→ **WRITTEN TASK 1**: Collect every line of the listing that contains the string "Instruction", matching case exactly.

BEGIN READING TEXT

First of all, most women of Nepal are unaware of their rights. Even if they are aware, they are not in a position to report a rape in time for numerous reasons, including social stigma and fear of re-victimization. Even if an incident is reported to the police within 35 days, it is very difficult for police and prosecutors to complete all necessary criminal investigation process and file a charge-sheet within the given timeframe. The cumulative effect of all these factors is impunity for those responsible. What such a culture of impunity does is breed more instances of rape.
Because the statutory limitation clause proved to be a big hurdle to accessing justice, public interest litigation brought Section 11 to judicial scrutiny in 2004. In 2008, the Government was directed by the Supreme Court to extend the period of statutory limitation by amending the law. Subsequently, the Court repeated a similar order in the case of Indira Basnet. The Attorney General’s Annual Reports have made recommendations to similar effect regularly for many years. The National Women Commission has also repeatedly pointed this out in its reports. The issue has also been strongly raised at the international level. Most importantly, OHCHR (through its Nepal Conflict Report 2012) and CEDAW committee (through its Concluding Observations on Nepal of July 2011) expressed serious concerns over this statue, and strongly recommended its abolishment.
Continued impunity has also attracted the jurisdiction of UN Human Rights Committee (HRC). Purna Maya v. Nepal (registered 19 December 2013) is a recent example. Referring to Section 11, Purna Maya (name changed)’s case of rape and torture during the conflict was not taken up by the government, and she has approached the HRC with the hope of securing justice. Last but not the least, one of the concrete demands of the ongoing “Occupy Baluwatar” movement is the abolition of this statute.

END READING TEXT
BEGIN SOURCE RECORDS

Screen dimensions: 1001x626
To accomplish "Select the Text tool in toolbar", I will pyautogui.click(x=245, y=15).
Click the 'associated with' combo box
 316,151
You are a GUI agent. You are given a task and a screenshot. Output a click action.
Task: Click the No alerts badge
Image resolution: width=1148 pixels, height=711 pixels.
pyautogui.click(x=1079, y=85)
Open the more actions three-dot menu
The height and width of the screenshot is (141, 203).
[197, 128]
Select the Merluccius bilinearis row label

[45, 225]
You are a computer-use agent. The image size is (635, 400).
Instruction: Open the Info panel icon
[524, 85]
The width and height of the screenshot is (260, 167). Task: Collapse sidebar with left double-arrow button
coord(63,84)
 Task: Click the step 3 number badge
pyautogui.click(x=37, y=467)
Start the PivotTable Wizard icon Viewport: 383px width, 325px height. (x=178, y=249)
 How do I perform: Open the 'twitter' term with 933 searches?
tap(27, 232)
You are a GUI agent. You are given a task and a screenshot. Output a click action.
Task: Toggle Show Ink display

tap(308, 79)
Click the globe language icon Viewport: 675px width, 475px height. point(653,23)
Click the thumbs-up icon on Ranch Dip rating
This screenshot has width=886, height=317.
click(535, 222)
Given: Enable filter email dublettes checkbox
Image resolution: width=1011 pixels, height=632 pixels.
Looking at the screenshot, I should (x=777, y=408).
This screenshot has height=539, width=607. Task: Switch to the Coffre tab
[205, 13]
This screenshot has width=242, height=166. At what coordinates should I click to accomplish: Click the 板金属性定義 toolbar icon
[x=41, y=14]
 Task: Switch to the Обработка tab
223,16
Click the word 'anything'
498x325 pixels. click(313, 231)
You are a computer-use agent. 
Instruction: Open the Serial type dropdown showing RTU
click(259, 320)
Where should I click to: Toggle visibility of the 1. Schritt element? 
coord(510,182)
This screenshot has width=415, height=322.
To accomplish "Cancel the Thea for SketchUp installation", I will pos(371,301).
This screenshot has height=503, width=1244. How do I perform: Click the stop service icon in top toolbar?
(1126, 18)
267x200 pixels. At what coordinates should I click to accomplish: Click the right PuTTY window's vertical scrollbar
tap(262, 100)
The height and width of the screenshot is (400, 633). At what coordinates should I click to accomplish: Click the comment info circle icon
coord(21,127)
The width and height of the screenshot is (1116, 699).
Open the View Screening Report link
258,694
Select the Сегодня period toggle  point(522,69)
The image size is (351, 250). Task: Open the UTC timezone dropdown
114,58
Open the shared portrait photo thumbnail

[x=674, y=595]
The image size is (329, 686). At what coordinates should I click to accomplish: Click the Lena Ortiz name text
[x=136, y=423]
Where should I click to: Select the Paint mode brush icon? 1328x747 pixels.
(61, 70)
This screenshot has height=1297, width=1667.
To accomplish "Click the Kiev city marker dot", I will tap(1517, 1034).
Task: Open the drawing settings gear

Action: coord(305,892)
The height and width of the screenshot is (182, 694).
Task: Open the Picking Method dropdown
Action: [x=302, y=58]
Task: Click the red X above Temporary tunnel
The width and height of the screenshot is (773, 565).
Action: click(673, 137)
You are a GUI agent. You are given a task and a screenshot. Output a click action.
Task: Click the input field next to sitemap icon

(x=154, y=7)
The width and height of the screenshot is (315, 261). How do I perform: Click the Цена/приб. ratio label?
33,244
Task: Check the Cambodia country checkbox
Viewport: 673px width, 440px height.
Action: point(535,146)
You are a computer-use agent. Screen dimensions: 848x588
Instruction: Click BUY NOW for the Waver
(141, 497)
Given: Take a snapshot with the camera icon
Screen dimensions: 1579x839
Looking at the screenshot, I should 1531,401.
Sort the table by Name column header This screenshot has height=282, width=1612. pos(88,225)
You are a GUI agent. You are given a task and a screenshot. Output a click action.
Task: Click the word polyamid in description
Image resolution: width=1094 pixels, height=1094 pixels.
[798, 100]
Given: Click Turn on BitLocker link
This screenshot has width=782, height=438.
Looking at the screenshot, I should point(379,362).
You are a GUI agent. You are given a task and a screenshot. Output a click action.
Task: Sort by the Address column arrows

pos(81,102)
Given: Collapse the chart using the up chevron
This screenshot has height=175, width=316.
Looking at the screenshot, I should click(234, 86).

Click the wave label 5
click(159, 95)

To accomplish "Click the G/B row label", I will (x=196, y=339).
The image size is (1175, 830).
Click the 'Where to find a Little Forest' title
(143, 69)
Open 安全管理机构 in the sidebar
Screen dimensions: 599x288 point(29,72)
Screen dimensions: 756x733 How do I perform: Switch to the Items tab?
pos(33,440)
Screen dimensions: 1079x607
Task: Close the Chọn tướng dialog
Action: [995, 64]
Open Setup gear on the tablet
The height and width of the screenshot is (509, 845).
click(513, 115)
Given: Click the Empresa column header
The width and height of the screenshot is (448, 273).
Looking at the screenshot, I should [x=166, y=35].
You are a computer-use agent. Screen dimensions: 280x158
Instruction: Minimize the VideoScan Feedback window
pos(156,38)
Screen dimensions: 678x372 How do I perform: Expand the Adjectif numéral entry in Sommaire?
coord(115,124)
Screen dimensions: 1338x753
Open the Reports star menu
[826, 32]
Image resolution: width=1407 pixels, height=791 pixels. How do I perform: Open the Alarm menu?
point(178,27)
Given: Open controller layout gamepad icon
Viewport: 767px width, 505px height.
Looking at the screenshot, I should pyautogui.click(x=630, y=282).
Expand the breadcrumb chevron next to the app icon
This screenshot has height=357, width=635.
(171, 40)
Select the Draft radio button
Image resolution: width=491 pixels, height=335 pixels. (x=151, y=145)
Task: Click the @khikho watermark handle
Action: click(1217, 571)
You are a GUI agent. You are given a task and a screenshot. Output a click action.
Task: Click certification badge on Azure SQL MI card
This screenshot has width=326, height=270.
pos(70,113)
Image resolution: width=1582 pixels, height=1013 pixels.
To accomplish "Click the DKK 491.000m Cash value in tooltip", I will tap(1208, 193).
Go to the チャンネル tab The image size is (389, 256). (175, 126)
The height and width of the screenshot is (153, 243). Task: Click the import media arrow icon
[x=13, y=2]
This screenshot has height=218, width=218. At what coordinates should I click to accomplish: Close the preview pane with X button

END SOURCE RECORDS

→ **WRITTEN TASK 2**:
Answer these questions from the text on Nepal's rape limitation statute:
(a) Within how many days can an incident be reported to the police?
(b) In what year did the Supreme Court direct the Government to extend the period of statutory limitation?
(c) On what date was Purna Maya v. Nepal registered?

→ **EXERCISE RESPONSE 1**:
Instruction: Open the Info panel icon
Instruction: Open the Serial type dropdown showing RTU
Instruction: Click BUY NOW for the Waver
Instruction: Minimize the VideoScan Feedback window

→ **EXERCISE RESPONSE 2**:
(a) 35 days
(b) 2008
(c) 19 December 2013